Villeneuve’s wife remembers ‘true racer at heart’

Jon Wilde
Gilles Villeneuve leaning on a rail. Treviso November 1981.

Gilles Villeneuve leaning on a rail in Italy. Treviso November 1981.

Gilles Villeneuve’s wife, Joann, has spoken about the Ferrari driver to commemorate the 40th anniversary of his death on May 8.

Villeneuve was killed in a crash during qualifying for the 1982 Belgian Grand Prix at Zolder at the age of 32, having already written himself into Ferrari folklore for his popular, swashbuckling style of driving.

Fifteen years later, the French-Canadian’s son, Jacques, won the World Championship for Williams, achieving something his father was tragically robbed of the opportunity to do with 1982 having turned out to be one of the most open seasons in Formula 1 history.

Joann, Jacques and his sister Melanie have all spoken in an upcoming documentary titled ‘Villeneuve Pironi’, which tells the story of the relationship between the two Ferrari team-mates that descended into acrimony due to a disagreement over team orders only two weeks before Villeneuve’s untimely demise.

Poignantly, the interview was recorded at Imola, scene of the fall-out between Villeneuve and Pironi which occurred when the Frenchman – whose own F1 career was cut short by serious injury only a few months later – refused to hold station and passed his colleague for victory.

Didier Pironi and Gilles Villeneuve on the podium.
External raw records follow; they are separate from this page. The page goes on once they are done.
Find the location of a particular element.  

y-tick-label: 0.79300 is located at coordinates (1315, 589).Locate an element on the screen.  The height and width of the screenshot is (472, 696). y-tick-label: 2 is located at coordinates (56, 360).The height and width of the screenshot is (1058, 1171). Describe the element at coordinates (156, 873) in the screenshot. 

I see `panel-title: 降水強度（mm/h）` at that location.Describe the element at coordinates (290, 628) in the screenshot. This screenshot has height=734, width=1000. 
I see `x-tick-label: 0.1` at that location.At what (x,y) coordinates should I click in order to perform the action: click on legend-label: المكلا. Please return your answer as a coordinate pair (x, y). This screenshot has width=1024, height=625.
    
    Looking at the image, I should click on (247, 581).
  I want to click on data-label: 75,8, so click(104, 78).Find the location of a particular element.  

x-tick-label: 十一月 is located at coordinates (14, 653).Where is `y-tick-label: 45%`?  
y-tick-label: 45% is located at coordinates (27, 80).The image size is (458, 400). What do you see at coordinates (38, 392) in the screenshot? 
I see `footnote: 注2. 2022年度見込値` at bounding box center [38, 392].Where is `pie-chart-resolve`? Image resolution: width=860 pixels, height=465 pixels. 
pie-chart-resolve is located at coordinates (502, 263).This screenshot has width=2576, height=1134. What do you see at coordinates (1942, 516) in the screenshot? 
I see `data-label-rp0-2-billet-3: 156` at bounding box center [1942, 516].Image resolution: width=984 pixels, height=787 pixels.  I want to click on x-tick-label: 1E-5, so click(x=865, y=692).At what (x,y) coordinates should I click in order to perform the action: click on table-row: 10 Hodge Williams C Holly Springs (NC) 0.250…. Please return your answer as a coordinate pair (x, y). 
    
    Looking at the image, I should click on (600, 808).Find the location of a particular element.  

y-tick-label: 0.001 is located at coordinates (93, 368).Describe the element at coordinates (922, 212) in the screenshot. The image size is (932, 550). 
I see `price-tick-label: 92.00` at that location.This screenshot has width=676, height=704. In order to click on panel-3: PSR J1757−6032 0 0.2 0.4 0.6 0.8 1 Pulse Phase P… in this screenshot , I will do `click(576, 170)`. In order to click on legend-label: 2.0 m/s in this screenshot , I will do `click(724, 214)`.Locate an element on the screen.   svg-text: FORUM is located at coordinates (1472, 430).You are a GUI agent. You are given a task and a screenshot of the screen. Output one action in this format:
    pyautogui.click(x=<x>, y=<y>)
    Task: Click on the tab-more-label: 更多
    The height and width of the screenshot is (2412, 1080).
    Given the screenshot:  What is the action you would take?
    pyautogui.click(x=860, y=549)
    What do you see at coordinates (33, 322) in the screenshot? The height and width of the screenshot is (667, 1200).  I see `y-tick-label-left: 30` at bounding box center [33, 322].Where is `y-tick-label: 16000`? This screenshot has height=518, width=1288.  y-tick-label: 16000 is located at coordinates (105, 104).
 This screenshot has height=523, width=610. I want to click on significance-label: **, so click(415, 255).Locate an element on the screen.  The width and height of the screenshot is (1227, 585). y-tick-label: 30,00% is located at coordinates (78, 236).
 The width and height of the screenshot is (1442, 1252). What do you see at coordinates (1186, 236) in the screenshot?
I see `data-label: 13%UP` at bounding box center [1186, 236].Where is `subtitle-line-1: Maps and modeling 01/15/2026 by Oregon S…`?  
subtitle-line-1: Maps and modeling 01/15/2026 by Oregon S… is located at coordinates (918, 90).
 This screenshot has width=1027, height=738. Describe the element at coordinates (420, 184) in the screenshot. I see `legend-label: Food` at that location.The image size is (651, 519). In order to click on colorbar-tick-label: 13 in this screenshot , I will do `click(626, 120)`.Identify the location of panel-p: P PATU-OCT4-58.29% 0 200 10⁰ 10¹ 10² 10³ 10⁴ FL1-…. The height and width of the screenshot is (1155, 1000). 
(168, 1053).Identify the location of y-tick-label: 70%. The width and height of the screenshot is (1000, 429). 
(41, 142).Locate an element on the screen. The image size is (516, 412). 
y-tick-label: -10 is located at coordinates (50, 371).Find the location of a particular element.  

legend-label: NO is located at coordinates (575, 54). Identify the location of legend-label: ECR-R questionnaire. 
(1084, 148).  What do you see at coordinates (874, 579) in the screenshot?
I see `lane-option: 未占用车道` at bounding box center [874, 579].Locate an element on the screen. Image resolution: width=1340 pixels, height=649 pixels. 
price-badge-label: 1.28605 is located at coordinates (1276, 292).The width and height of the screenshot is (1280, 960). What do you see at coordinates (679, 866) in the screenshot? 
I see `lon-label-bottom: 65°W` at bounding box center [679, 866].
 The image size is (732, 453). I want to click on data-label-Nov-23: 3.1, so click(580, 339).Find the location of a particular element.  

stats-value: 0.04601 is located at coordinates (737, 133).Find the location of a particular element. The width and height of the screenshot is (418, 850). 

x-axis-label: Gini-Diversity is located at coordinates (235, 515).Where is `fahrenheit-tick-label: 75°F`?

San Marino 1982.
Didier Pironi sprays champagne after pipping a furious Gilles Villeneuve to victory. San Marino 1982.

The documentary is being produced by Noah Media Group and Sky Studios for Sky and NBCUniversal and is set for release later this year.

“Ferrari was known in Canada but not the way it is now or like it was in Italy, where Ferrari is the brand to have,” said Joann during her interview.

“He was just this really down-to-earth guy coming from this little town in Canada. His way of driving, his personality, the fact he had learned to speak Italian, all of that made him likeable.

“He was just a true racer at heart, so he just embraced the whole thing and he was someone who I think could just deal with pressure in a different way and actually that was sort of his way of living. It didn’t look that way from the outside because he just seemed so calm but from the inside, the edge of it was where he had to be.


“And to him, the best thing that could happen is when the rear tyres just touched the guard rail and he would come back with this huge smile on his face and he would say ‘I kissed the guard rails everywhere – perfect’.”